Des liens avec d’autres collectifs, comme Reclaim the fields, se sont tissés depuis peu. « En décembre dernier, nous avons vadrouillé dans tout le pays pour faire connaître notre lutte. Nous organisons des assemblées générales régulièrement, et avons créé un site Internet et un journal, Lèse-Béton 5, explique Jérôme. Mais ce n’est pas toujours facile d’être en lien avec les paysans du coin, qui nous prennent parfois pour des hurluberlus, ou avec les associations locales, qui n’ont pas du tout la même culture militante que la nôtre, et nous voient comme des radicaux. »
De surcroît, le conseil général a semé la zizanie en rachetant des terres, bien au-delà du prix du marché, à des propriétaires qui ont voulu sauver leur peau… « Ces gars-là, c’est des vendus, il ne faut plus leur parler ! », s’énerve un paysan de la zone.
Paul, 77 ans, agriculteur et ancien militant des Paysans-Travailleurs5, tente de faire le lien entre les locaux et les ZADistes : « Il y avait pourtant une culture de lutte, ici.
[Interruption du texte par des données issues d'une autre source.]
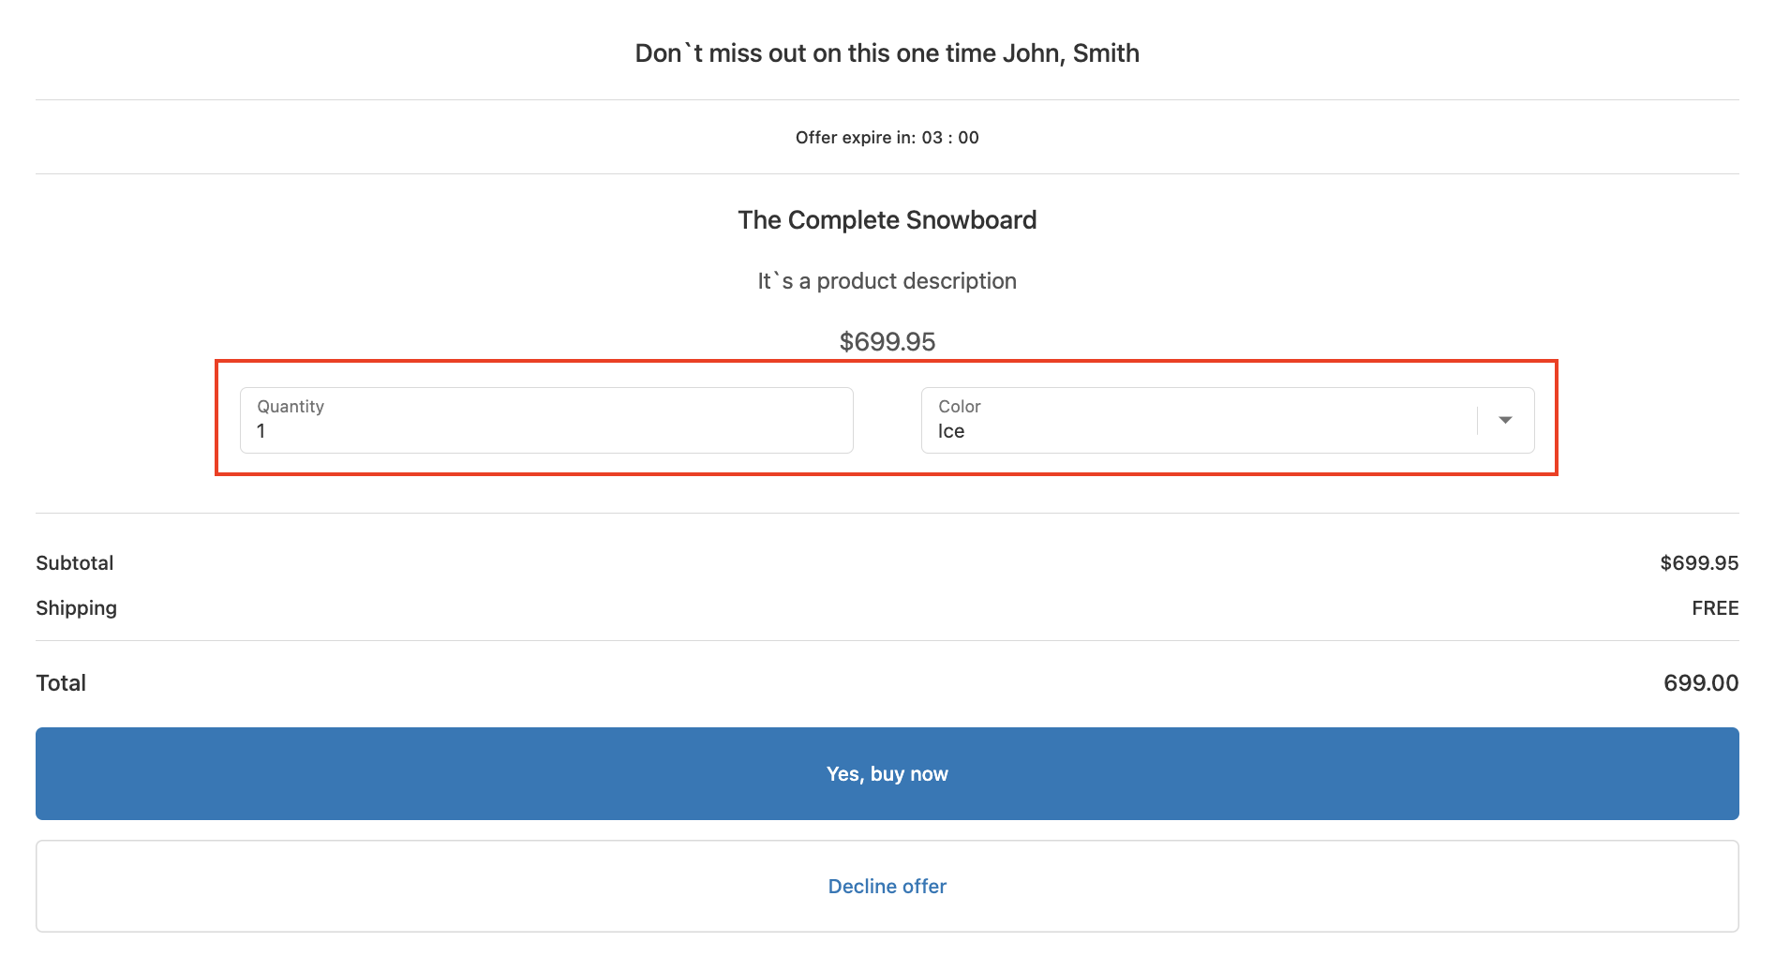Click the selected Ice color value
The image size is (1775, 971).
pos(951,431)
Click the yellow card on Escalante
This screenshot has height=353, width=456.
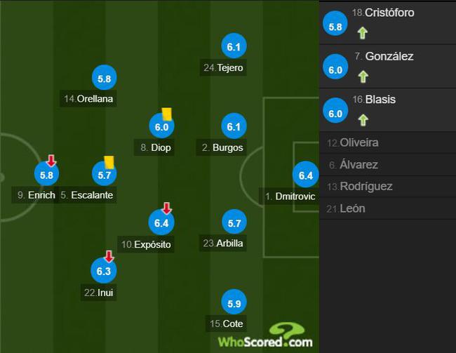click(109, 162)
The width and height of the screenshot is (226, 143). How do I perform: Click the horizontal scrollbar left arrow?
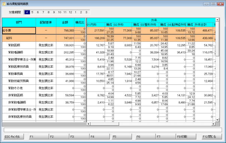click(x=88, y=124)
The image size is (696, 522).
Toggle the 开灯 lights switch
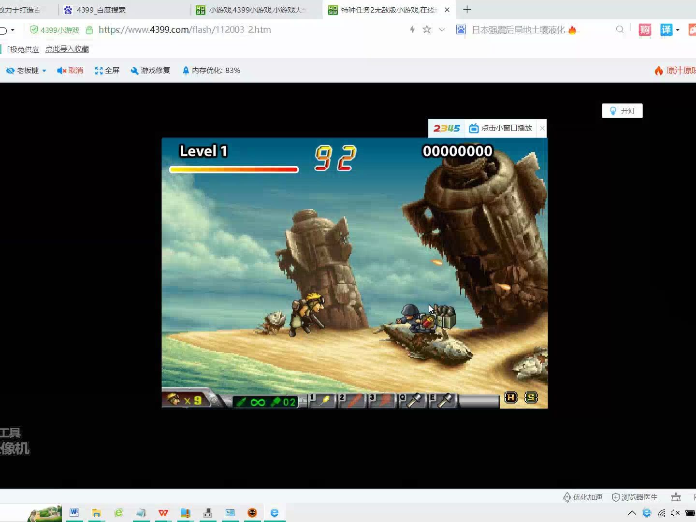click(x=622, y=111)
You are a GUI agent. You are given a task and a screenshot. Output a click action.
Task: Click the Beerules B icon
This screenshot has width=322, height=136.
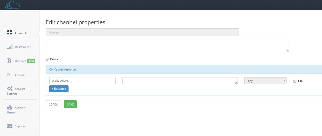(x=9, y=61)
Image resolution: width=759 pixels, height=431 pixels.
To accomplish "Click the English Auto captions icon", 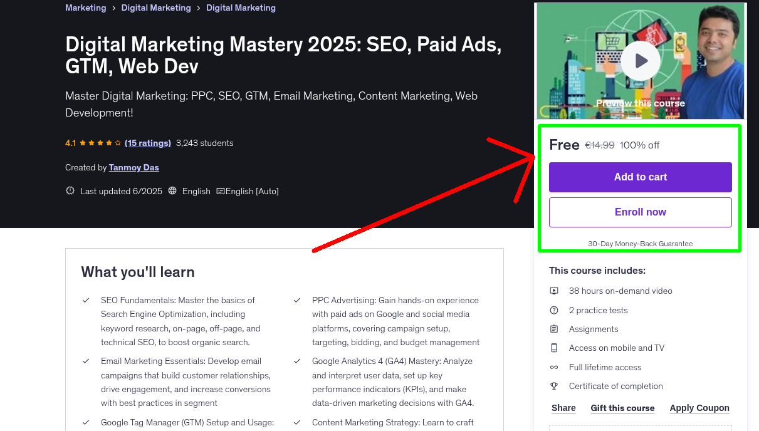I will [221, 190].
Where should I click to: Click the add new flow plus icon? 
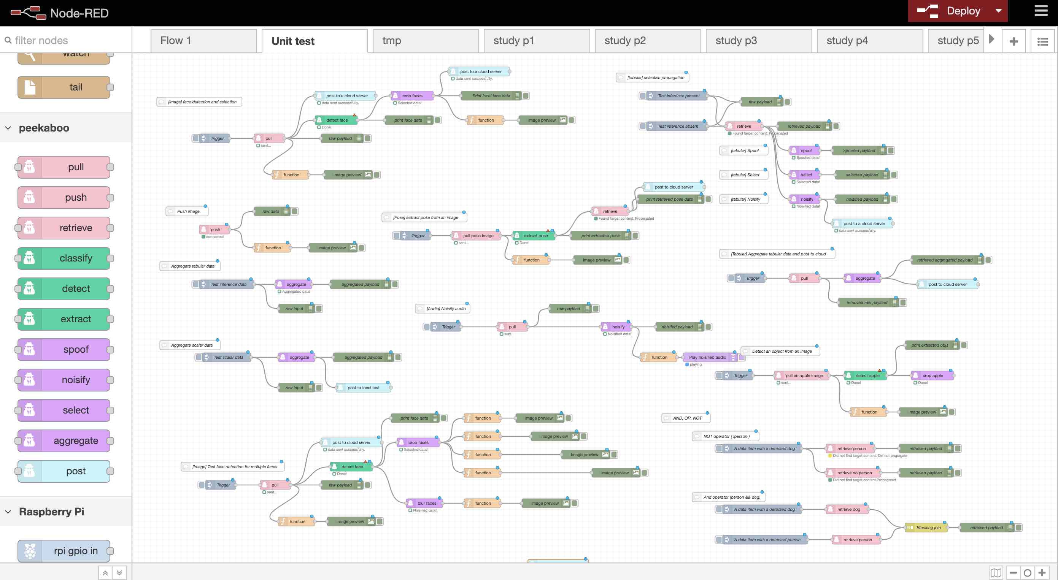pyautogui.click(x=1013, y=41)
Dans les années 1970, nous allions soutenir les ouvriers en grève à Nantes. Nous avons aussi lutté pour le foncier, avec des occupations de terre… Mais avec l’arrivée de Mitterrand, en 1981, tout le monde s’est rangé derrière le Parti socialiste. »
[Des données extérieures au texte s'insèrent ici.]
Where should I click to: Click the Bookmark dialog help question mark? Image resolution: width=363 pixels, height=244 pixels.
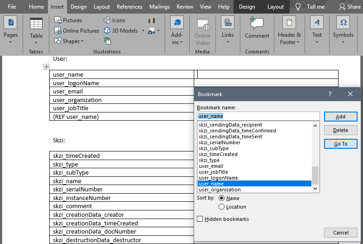point(330,94)
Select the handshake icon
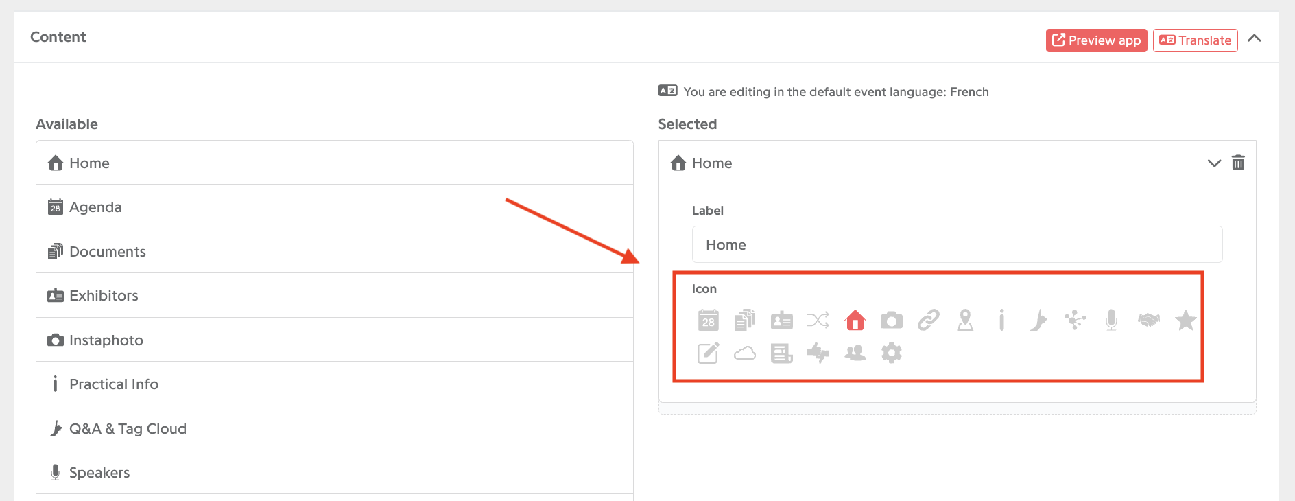The image size is (1295, 501). (x=1148, y=320)
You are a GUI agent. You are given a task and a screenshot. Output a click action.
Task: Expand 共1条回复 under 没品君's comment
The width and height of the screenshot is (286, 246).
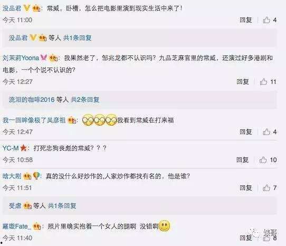tap(78, 38)
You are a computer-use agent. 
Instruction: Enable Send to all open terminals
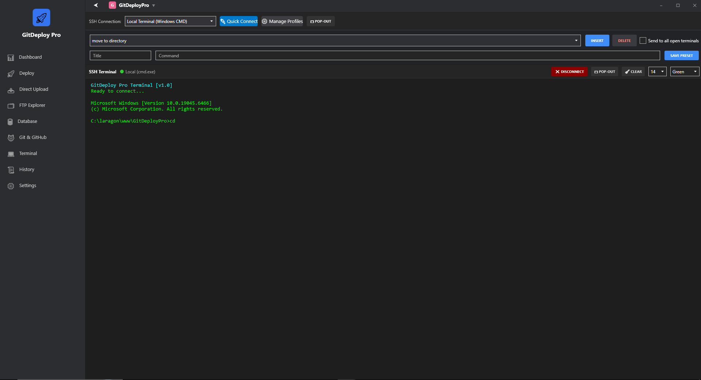[x=643, y=40]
Ironie de l’histoire : aujourd’hui, c’est le PS local, mené par le député-maire Jean-Marc Ayrault, qui s’acoquine avec Vinci et les promoteurs pour s’emparer du bocage. Car, au-delà d’un aéroport international Haute qualité environnementale, c’est un véritable projet d’urbanisation qui s’annonce, et les bétonnières sont prêtes à dégueuler hôtels, autoroutes et ligne de TGV. L’objectif ? Créer une mégalopole « Grand Ouest » allant de St-Nazaire à Rennes.
Depuis mi-février, les engins de forages creusent de plus belle, protégés par une armada de gendarmes mobiles. Les ZADistes, eux, ont lancé un jeûne itinérant. Et en mai, une journée d’action aura lieu sur la zone, histoire de mettre un peu de plomb dans l’aile de cette machine à bétonner nos vies…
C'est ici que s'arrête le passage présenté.